- Born: 1926
- Died: 1991
- Education: Ohio State University
- Known for: Euler's conjecture
- Scientific career
- Fields: Combinatorics
- Workplaces: University of Illinois
- Thesis: On quadruply transitive groups (1957)
- Doctoral advisor: Marshall Hall Jr.

= E. T. Parker =

American mathematician

Ernest Tilden Parker (1926–1991) was a professor at the University of Illinois Urbana-Champaign. He is notable for his breakthrough work in 1959 along with R. C. Bose and S. S. Shrikhande in their disproof of the famous conjecture made by Leonhard Euler dated 1782 that there do not exist two mutually orthogonal latin squares of order $4n+2$ for every $n$. He was at that time employed in the UNIVAC division of Remington Rand, but he subsequently joined the mathematics faculty at University of Illinois. In 1968, he and a Ph.D. student, K. B. Reid, disproved a conjecture on tournaments by Paul Erdős and Leo Moser.

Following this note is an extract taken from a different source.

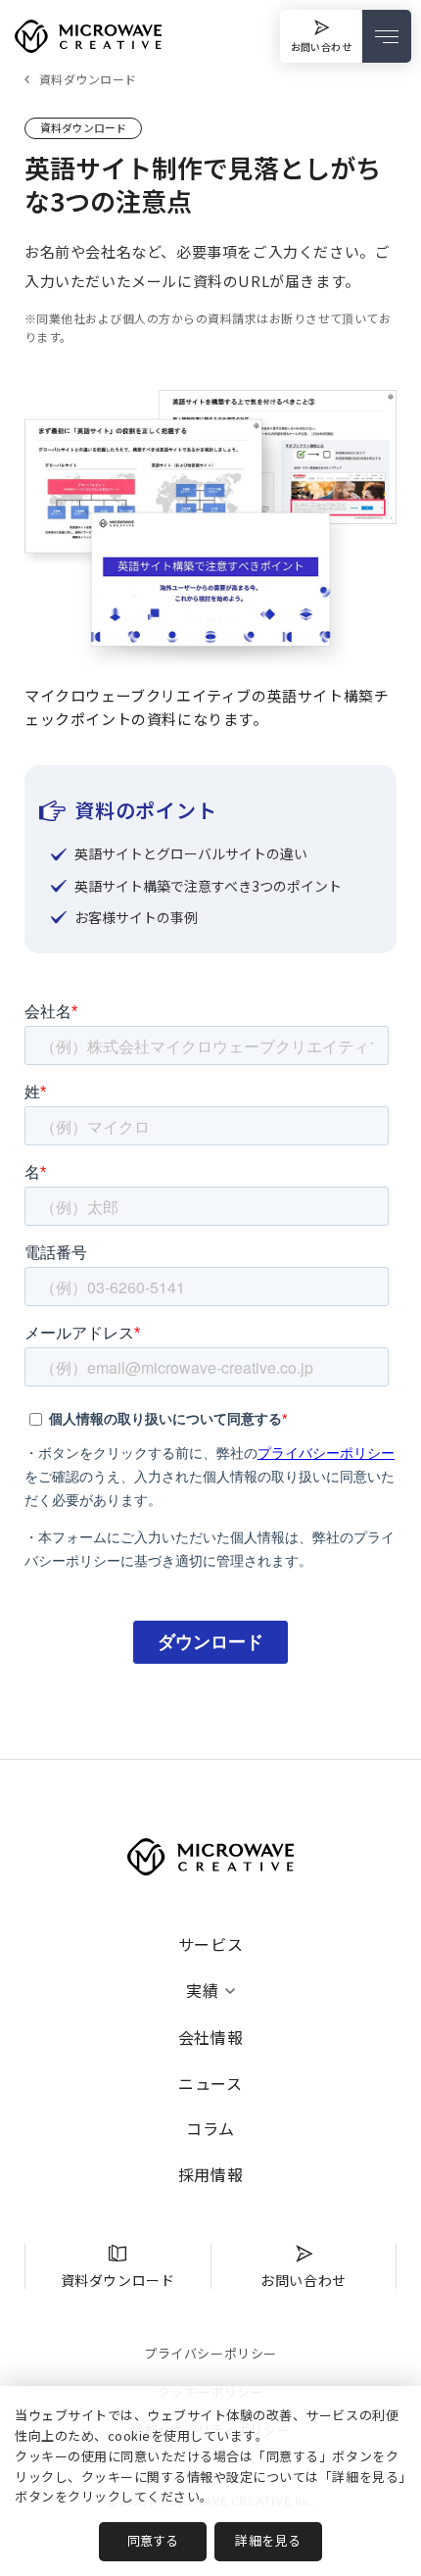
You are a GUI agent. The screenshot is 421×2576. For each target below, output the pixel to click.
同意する (152, 2540)
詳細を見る (268, 2540)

Parker received his Ph.D. for work 'On Quadruply Transitive Groups' at Ohio State University in 1957; his advisor was Marshall Hall Jr.

==Selected works==
- Bose, R. C. (1960). "Further results on the construction of mutually orthogonal Latin squares and the falsity of Euler's conjecture".
- Reid, K. B. (1970). "Disproof of a conjecture of Erdős and Moser on tournaments".